(AIM OF THE TASK):
Work through the records below and copy every line that includes "Open".

DATA: Begin

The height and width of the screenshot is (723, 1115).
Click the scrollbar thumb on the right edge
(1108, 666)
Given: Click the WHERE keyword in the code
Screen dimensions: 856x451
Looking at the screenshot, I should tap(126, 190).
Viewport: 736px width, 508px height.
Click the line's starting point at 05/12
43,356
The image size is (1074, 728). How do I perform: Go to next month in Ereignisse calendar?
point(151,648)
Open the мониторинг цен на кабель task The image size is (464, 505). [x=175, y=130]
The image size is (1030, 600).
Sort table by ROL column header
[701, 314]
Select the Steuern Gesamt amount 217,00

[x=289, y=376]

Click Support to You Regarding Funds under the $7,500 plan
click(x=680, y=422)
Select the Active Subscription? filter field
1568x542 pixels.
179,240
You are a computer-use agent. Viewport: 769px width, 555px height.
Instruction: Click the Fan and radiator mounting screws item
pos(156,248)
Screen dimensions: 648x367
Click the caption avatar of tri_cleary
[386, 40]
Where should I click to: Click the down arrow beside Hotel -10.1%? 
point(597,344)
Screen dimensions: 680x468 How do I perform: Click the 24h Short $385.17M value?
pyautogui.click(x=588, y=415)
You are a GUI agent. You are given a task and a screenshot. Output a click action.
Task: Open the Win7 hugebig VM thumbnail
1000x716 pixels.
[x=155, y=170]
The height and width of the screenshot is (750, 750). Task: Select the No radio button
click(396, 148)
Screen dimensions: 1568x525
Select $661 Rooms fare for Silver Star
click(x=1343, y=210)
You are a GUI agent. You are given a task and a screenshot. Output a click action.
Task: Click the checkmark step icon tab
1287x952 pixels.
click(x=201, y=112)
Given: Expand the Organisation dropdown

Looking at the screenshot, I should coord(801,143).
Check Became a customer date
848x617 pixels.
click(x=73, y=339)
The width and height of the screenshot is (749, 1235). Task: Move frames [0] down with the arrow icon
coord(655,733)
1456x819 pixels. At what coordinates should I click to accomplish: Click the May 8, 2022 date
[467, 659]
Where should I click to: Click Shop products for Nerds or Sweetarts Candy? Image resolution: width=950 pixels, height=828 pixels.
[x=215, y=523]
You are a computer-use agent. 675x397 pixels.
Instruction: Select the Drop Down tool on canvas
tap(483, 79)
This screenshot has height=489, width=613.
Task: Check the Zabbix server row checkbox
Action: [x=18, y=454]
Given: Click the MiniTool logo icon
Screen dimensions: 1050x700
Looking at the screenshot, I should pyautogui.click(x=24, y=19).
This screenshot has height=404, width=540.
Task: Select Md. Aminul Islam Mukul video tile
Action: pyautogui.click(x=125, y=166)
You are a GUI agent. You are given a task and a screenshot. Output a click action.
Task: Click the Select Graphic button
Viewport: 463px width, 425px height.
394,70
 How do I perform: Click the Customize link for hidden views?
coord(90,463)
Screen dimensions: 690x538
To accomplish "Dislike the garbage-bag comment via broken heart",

DATA: End

(EXERCISE ANSWER):
Open the мониторинг цен на кабель task The image size is (464, 505). [x=175, y=130]
Task: Open the Win7 hugebig VM thumbnail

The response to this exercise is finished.